Fine reservoir management to ensure maximum production
The daily production of a single well in deepwater oilfield could reach 6000‒25,000 bopd. Fine reservoir management could maintain the most potential productivity and maximum EUR per producer. Reservoir performance focuses on a single well or well groups because of large well distance. Well performance analysis includes pressure, water cut, GOR, VRR, and decline rate. Based on well performance, measures could be used to extend production plateau, delay water breakthrough, and decrease oil production decline. For example, after water breakthrough, water injection could be shut down, and oil production or on-off water injection could be decreased to control water cut rise. For gas injection breakthrough, changing production layer, gas injection capacity, or decreasing oil production can prevent GOR from rising fast.
Optimize uncompleted FDP well and infill wells
Generally, it takes 3‒5 years to complete all the FDP wells in deepwater oilfield. Besides, infill wells will be necessary to develop undeveloped area. Well location design becomes more difficult because of several years of production. Generally, developers can use effective method to identify remaining oil distribution. 4D monitor can be an ideal way for deepwater field. Seismic data difference can show water-flooding area, oil saturation, and pressure change. So geological and reservoir model can be modified, and reservoir connectivity can be identified. As a result, infill well location will gave less risk. For AKPO field, 3 infill wells were drilled successfully in 2014 to 2015 based on 4D and reservoir comprehensive research.
Increasing production efficiency to reduce production loss
Full field shut down (FFSD) should be planned every 3‒4 years. Although field has been shut down for several weeks, it is important to eliminate potential safety hazards and improve the production efficiency. In the meanwhile, optimizing operational schedule and reducing shutdown time are significant for minimizing production loss.
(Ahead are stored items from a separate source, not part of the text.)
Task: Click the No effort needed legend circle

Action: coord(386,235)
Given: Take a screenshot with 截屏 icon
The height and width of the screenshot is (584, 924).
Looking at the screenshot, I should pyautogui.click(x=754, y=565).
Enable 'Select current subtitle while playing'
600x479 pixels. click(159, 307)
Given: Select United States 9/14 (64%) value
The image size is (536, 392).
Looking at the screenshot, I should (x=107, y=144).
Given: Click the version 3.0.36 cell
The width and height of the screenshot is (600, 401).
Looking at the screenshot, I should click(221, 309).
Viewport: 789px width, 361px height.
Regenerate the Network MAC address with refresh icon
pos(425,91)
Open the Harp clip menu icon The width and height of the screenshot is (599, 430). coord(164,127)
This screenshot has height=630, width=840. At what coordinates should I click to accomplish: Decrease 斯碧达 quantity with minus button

Besides, operation efficiency can evaluate each event production loss. The advantage of this method is that it can show real productivity and production loss for each event, including planned event, un-planned event, and non-operational event. For future operation plan, it can optimize operation schedule for minimizing production loss.
Conclusions
Risk identification and mitigation strategies are significant for deepwater oilfields development, because these could help avoiding investment risks and maximizing project economy.
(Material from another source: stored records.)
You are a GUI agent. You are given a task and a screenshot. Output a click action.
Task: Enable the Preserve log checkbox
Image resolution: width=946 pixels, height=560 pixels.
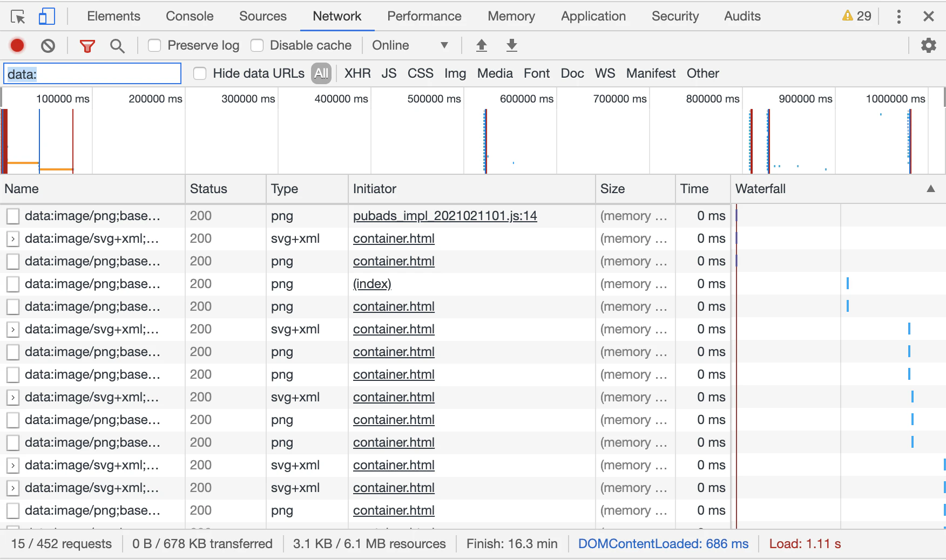pos(154,45)

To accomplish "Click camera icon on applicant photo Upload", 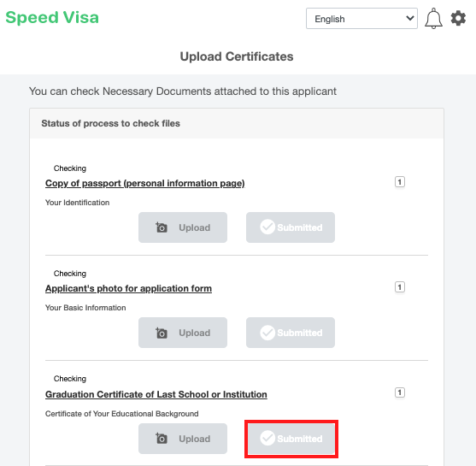I will [162, 333].
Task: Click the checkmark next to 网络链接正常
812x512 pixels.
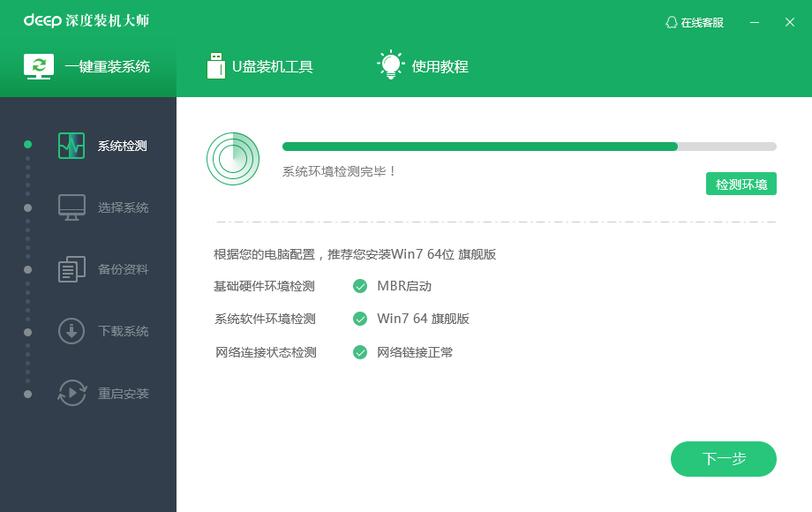Action: [x=360, y=352]
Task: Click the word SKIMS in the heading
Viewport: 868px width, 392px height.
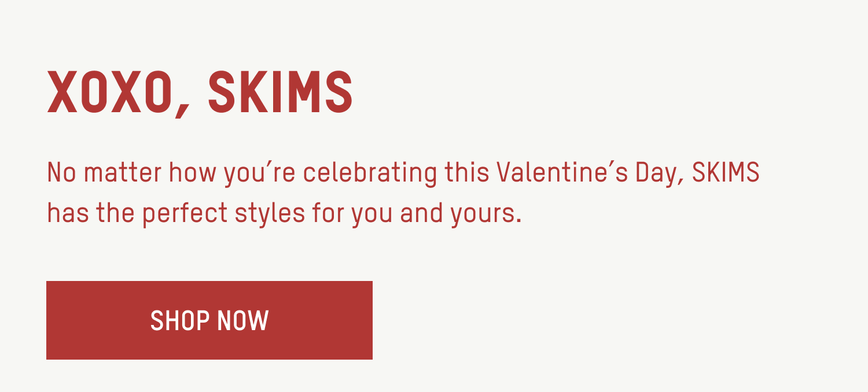Action: [x=281, y=93]
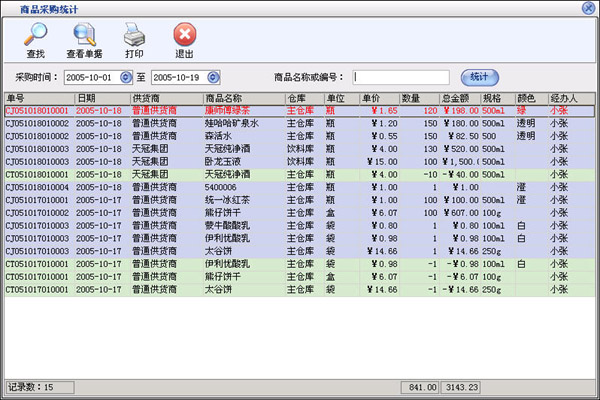
Task: Sort by 单号 column header
Action: 38,98
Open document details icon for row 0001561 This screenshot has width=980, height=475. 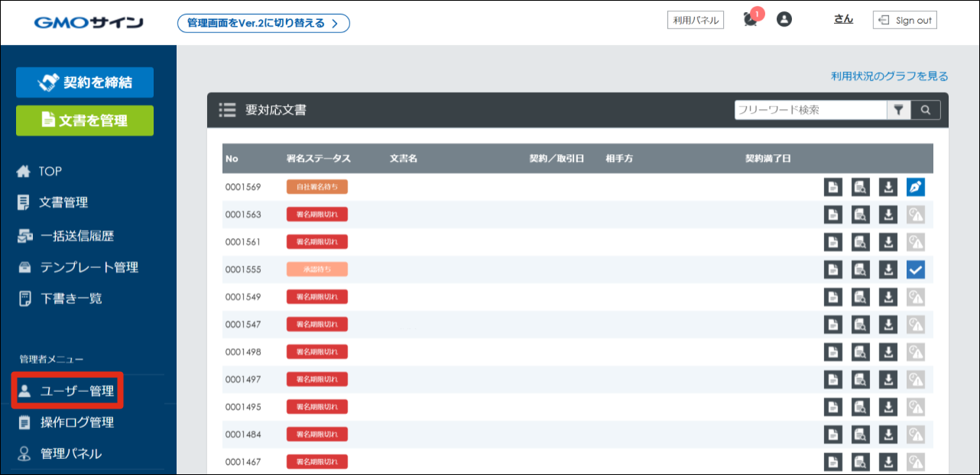(x=832, y=242)
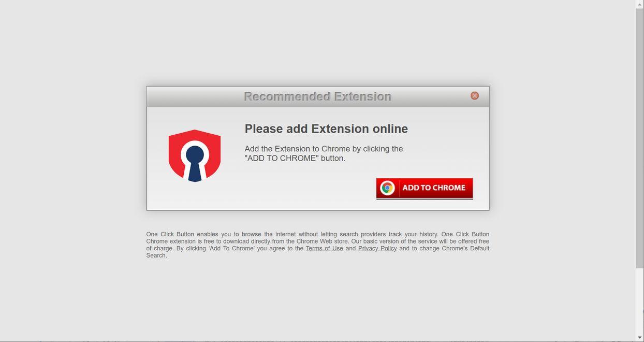Image resolution: width=644 pixels, height=342 pixels.
Task: Click the 'Add the Extension to Chrome' instruction line
Action: [324, 149]
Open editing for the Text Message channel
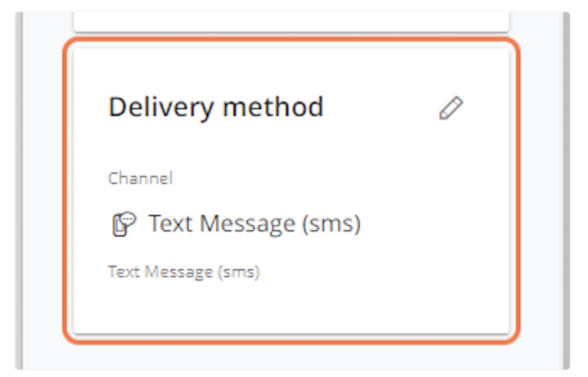Screen dimensions: 588x377 451,108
a) Appraisal well can cover main reservoir and design economic data acquisition plan. Probability design method of development plan can control unpredicted risk within acceptable scope.
b) Optimized engineering pattern can decrease CAPEX and improve production efficiency.
c) Low risk drilling and completion plan should be a priority if there are no obvious advantages with new technologies. Investigating the geological hazards can avoid shallow geological disasters.
d) FDP should be optimized based on updated reservoir information, including drilling sequence and well location. It can decrease development cost and secure project economy under low oil price.
e) Whole production data recording is very important for reservoir research and management. Fine reservoir management can maintain most potential productivity and maximum EUR per well.